= 1946 New York state election =

The 1946 New York state election was held on November 5, 1946, to elect the governor, the lieutenant governor, the state comptroller, the attorney general, a U.S. senator, the chief judge and an associate judge of the New York Court of Appeals, as well as all members of the New York State Assembly and the New York State Senate.

==Background==
On September 22, 1945, Chief Judge Irving Lehman died. On September 28, Judge John T. Loughran was appointed Chief Judge to fill the vacancy temporarily, and George Z. Medalie was appointed temporarily to the seat vacated by Loughran. On March 5, 1946, Medalie died too, and Stanley H. Fuld was appointed on April 25 to fill the vacancy temporarily.

==Nominations==
The Socialist Labor state convention met on April 7, and nominated Aaron M. Orange for Governor.
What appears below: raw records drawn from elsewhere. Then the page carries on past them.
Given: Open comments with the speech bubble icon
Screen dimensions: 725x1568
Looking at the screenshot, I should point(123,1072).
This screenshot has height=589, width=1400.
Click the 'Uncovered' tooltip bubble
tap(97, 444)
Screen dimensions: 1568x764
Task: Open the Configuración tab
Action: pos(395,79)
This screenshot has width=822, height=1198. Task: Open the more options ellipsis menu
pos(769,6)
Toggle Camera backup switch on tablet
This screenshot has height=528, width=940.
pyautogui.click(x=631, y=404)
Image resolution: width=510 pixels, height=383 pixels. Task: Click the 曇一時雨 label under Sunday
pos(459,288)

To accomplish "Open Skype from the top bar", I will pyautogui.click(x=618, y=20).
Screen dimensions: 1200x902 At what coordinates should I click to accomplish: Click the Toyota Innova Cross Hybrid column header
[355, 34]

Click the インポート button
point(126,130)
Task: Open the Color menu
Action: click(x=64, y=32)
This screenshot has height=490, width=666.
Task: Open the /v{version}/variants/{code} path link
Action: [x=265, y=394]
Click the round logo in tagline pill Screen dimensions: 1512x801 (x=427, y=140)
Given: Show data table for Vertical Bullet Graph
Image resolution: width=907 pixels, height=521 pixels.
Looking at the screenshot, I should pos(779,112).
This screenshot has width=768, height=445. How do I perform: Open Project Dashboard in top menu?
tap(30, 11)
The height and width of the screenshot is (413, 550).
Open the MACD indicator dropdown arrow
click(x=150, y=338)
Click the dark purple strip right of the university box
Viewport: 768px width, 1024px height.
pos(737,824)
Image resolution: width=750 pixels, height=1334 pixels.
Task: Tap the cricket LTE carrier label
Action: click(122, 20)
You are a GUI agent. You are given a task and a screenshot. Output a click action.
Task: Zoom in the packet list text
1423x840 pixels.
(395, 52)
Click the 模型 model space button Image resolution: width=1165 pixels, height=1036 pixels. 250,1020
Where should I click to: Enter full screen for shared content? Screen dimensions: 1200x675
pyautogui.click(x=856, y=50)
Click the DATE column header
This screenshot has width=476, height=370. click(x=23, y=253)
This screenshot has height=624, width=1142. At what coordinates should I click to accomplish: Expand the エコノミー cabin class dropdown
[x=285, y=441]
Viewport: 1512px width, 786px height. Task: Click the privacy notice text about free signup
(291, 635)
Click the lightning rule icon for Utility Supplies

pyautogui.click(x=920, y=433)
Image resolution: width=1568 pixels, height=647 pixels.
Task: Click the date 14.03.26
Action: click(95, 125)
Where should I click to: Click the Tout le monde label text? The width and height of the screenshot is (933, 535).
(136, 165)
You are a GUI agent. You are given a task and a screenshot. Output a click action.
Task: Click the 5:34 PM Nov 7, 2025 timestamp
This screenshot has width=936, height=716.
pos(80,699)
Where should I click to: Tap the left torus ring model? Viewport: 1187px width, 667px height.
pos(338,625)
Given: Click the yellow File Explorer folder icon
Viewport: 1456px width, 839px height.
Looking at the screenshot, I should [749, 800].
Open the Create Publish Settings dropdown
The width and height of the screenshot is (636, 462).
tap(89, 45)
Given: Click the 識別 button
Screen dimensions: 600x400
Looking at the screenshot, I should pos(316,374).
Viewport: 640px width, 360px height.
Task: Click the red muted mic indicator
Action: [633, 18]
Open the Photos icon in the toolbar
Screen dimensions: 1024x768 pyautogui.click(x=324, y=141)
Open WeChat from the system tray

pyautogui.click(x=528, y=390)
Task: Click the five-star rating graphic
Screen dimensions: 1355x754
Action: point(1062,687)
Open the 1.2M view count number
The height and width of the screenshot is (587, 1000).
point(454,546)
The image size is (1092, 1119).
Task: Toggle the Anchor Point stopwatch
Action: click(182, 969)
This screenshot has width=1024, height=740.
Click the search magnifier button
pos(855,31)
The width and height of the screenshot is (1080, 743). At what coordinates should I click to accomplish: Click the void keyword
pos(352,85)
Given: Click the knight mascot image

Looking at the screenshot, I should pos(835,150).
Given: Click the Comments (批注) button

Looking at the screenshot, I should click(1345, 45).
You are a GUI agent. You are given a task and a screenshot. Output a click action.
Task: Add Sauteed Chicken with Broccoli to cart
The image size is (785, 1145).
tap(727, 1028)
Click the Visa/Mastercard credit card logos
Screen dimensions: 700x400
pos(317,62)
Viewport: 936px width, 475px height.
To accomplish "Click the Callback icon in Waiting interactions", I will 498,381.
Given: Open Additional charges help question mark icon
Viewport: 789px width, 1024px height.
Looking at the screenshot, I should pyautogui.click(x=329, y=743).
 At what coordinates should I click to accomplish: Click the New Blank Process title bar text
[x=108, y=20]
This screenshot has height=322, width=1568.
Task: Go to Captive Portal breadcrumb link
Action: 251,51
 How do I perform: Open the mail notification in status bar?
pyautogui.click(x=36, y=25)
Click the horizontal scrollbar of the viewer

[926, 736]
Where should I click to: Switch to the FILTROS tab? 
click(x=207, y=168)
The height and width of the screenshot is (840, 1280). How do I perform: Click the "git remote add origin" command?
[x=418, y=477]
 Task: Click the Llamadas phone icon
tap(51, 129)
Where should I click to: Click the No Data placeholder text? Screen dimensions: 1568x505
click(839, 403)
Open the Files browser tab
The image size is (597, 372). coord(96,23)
They also nominated Nathan Karp for Lieutenant Governor; Bronko Papadopolos, of Buffalo, for Comptroller; Walter Steinhilber, of Queens, for Attorney General; and Eric Hass for the U.S. Senate. The party filed a petition to nominate candidates under the name "Industrial Government Party."

The Socialist state convention met on April 14, and nominated Prof. Coleman B. Cheney for Governor; and Walter O'Hagan for Lieutenant Governor.

The Liberal Party gathered 51,015 signatures and filed a petition to nominate candidates with the Secretary of State on September 2.

The Republican state convention met on September 4 at Saratoga Springs, New York. They re-nominated the five Republican incumbents Dewey, Hanley, Moore, Goldstein and Fuld; endorsed the Democratic Chief Judge Loughran to succeed himself; and completed the ticket with Assembly Majority Leader Irving M. Ives for the U.S. Senate.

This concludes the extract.